WASHINGTON, D.C. August 23, 2022 (Pew Research): India’s artificially wide ratio of baby boys to baby girls – which arose in the 1970s from the use of prenatal diagnostic technology to facilitate sex-selective abortions – now appears to be narrowing, according to a Pew Research Center analysis of newly released data from India’s National Family Health Survey (NFHS). The new data suggests that Indian families are becoming less likely to use abortions to ensure the birth of sons rather than daughters. This follows years of government efforts to curb sex selection – including a ban on prenatal sex tests and a massive advertising campaign urging parents to “save the girl child” – and coincides with broader social changes such as rising education and wealth.
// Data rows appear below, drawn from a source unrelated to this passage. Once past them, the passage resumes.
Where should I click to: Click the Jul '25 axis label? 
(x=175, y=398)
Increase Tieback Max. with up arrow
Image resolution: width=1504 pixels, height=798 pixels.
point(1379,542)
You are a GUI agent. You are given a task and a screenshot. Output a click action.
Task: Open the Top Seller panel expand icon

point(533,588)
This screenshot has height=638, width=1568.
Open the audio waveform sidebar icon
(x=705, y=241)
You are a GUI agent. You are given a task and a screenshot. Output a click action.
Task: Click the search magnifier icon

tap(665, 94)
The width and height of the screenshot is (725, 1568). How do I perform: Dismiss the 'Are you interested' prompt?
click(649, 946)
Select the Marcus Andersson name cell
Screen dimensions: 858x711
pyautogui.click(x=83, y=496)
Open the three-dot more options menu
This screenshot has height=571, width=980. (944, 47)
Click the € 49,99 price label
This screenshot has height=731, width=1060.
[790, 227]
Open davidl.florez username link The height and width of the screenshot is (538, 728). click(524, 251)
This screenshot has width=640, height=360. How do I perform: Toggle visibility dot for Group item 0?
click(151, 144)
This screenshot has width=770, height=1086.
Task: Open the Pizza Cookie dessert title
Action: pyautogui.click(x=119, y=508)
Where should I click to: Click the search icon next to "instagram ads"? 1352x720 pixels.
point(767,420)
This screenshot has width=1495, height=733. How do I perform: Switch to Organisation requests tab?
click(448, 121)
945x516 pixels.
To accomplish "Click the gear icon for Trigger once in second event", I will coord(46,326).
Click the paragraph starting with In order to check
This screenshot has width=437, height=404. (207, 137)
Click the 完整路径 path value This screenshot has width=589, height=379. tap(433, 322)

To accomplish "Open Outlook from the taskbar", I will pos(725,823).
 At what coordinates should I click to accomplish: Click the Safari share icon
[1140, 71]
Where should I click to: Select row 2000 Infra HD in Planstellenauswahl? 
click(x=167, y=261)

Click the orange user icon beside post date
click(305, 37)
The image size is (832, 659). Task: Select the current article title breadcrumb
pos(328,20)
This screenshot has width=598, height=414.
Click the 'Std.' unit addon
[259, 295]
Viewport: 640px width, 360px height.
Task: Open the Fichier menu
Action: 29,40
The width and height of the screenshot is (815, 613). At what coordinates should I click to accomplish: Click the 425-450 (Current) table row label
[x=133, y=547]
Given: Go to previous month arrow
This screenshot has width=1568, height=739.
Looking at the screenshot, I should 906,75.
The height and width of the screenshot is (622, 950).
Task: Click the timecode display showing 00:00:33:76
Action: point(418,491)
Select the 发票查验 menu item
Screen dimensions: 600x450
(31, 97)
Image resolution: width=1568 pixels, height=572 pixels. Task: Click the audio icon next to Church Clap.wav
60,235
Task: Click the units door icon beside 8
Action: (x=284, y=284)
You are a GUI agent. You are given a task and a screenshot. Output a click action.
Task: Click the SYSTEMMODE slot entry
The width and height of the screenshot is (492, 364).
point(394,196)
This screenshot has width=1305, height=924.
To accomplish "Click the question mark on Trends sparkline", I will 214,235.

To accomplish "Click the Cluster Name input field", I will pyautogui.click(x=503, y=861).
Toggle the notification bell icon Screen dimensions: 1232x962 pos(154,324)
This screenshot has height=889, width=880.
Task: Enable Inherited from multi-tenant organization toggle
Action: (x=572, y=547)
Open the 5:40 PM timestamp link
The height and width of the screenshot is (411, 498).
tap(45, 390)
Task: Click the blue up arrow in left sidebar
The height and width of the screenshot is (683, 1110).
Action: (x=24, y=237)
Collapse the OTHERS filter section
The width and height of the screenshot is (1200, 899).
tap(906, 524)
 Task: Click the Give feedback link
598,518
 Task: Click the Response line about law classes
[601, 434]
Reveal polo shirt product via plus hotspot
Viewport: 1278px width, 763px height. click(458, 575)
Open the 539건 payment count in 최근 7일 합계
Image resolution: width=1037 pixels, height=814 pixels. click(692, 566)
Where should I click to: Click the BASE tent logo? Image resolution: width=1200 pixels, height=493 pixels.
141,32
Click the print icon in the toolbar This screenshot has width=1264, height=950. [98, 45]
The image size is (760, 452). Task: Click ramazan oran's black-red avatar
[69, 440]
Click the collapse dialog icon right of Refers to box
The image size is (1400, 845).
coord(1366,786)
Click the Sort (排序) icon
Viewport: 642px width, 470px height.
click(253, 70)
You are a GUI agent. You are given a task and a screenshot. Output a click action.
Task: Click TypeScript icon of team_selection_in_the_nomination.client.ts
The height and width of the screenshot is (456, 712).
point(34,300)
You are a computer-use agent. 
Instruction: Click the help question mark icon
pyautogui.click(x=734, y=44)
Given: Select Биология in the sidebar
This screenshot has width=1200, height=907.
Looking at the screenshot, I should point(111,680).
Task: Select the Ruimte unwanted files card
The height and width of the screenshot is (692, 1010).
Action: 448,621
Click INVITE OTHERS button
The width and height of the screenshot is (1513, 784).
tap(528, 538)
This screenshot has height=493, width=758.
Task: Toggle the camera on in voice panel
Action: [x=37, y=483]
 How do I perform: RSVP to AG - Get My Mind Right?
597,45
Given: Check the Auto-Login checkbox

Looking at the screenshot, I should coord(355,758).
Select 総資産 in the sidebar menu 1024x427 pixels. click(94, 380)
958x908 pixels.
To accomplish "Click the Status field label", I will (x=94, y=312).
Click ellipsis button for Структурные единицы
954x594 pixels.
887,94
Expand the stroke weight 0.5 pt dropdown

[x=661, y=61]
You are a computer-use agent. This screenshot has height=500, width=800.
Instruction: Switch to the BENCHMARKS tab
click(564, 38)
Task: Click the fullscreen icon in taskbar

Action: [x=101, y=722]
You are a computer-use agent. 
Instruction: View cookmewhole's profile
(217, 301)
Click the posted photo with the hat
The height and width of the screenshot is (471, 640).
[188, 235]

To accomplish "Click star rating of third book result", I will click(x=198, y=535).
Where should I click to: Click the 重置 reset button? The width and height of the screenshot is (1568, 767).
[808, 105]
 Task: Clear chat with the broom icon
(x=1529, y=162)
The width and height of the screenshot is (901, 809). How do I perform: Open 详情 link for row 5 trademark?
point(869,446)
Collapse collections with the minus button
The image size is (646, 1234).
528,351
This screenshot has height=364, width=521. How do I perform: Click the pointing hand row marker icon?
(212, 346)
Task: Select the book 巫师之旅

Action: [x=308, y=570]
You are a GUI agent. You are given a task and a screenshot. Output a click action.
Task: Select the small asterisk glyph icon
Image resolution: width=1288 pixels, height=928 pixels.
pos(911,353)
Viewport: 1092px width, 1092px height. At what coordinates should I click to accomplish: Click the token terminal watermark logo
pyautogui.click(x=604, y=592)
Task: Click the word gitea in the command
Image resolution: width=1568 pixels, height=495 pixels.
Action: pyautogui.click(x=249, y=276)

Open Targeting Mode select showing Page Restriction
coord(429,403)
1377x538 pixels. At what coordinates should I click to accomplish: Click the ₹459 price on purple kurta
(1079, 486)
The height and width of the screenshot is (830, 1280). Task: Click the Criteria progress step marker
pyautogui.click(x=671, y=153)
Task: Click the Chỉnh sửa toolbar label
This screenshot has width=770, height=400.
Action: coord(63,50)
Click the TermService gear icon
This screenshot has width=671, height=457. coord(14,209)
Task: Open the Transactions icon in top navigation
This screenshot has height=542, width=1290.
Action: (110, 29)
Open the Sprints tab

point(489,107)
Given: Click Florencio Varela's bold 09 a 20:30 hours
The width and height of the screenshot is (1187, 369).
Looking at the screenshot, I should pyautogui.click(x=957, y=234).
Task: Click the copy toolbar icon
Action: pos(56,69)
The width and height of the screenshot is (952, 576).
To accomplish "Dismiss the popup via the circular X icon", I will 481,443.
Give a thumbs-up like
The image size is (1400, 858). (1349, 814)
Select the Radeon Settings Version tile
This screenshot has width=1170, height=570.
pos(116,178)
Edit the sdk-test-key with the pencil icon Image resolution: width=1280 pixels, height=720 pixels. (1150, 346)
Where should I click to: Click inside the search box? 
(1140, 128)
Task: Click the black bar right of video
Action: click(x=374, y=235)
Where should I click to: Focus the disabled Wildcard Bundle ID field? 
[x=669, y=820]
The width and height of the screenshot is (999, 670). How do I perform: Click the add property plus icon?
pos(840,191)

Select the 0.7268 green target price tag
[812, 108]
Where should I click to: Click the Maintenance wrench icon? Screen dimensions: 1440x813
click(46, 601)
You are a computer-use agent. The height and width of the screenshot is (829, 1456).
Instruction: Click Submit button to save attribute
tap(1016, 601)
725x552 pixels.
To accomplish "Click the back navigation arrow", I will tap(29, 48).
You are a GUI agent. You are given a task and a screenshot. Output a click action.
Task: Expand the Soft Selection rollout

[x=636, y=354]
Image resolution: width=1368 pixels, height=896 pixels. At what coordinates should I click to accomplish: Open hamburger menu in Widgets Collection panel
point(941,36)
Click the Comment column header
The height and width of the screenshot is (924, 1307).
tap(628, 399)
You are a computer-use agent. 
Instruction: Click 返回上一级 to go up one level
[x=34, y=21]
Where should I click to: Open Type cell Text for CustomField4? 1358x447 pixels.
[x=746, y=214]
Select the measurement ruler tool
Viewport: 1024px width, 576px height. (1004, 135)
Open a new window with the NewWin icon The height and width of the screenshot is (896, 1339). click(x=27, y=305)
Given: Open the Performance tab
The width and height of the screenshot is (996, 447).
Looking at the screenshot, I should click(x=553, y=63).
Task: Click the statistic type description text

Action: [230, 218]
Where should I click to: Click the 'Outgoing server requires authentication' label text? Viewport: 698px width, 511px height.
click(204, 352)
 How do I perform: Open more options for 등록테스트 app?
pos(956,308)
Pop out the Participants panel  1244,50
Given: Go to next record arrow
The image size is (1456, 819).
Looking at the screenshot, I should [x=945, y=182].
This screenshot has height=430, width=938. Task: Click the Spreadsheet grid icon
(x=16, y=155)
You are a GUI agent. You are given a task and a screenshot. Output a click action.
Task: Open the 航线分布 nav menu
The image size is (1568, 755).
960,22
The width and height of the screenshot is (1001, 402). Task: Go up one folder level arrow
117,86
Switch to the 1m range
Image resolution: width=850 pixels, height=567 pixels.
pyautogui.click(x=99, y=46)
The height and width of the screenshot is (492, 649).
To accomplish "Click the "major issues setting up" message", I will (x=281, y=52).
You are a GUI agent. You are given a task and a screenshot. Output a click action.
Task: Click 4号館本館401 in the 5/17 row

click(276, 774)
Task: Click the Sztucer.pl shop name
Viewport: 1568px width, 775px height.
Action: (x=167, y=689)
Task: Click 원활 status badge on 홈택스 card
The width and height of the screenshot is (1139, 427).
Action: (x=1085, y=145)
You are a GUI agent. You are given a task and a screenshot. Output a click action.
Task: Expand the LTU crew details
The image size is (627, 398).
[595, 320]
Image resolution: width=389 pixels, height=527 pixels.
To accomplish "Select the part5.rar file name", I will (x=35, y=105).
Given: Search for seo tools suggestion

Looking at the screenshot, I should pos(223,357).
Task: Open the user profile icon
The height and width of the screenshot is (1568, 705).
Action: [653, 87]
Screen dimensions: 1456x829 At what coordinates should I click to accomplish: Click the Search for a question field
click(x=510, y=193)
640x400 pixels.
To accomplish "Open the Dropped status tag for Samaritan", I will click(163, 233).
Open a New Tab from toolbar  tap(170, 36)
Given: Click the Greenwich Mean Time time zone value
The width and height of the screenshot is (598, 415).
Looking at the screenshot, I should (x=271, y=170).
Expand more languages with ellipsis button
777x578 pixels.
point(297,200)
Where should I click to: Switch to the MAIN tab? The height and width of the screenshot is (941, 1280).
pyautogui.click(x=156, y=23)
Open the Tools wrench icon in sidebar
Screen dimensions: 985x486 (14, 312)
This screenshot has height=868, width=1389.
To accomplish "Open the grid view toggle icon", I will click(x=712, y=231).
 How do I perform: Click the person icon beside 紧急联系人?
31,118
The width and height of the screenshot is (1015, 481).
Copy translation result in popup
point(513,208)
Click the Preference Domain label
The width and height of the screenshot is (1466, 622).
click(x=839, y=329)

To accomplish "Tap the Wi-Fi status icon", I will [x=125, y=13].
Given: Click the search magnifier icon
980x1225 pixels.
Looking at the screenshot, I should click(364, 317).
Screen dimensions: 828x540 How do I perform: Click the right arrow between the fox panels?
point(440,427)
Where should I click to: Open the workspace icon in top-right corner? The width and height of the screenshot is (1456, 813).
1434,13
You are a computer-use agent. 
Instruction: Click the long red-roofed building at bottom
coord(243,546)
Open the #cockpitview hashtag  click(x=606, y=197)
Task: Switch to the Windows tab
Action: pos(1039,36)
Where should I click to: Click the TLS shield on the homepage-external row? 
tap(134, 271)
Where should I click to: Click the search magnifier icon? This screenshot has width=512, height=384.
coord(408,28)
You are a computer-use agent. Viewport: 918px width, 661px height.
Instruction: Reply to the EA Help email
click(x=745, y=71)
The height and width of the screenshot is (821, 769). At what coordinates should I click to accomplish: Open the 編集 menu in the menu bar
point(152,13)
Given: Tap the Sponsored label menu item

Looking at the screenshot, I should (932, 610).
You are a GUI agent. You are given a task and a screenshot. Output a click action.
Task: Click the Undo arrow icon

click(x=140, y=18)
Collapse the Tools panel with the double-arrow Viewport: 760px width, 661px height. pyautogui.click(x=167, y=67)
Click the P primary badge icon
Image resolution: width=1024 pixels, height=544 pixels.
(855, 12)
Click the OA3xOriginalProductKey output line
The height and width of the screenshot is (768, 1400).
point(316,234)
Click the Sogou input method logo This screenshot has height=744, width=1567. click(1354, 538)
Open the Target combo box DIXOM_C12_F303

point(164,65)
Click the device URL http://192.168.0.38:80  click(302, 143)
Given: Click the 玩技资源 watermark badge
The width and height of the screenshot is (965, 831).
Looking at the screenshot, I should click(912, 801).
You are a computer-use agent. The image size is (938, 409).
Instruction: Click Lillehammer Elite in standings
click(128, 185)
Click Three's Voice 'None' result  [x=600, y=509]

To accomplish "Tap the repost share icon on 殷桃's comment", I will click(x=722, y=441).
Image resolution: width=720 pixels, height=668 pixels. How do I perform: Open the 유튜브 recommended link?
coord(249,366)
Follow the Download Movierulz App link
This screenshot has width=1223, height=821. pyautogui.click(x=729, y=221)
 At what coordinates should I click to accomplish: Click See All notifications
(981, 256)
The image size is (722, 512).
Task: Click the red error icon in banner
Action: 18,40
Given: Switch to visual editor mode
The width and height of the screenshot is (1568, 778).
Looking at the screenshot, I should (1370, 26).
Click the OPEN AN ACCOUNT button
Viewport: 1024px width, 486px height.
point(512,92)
Naturally, boys modestly outnumber girls at birth, at a ratio of approximately 105 male babies for every 100 female babies. That was the ratio in India in the 1950s and 1960s, before prenatal sex tests became available across the country. Abortion was legalized in the country in 1971. Once prenatal testing allowed Indian families to learn the sex of a fetus during pregnancy, sex selection took off. The sex ratio at birth widened rapidly from about 105 boys per 100 girls before 1970, to 108 boys per 100 girls in the early 1980s; it reached 110 in the 1990s and stubbornly remained at that level for roughly 20 years. Even if India’s sex ratio at birth continues to normalize, the large number of girls “missing” (“missing” refers to an estimate of how many more female births would have occurred during this time if there were no female-selective abortions.) from its population could continue to have profound consequences on Indian society for decades to come. Hindus make up 80% of India’s population but accounted for an estimated 87%, or approximately 7.8 million, of the females “missing” due to sex-selective abortions.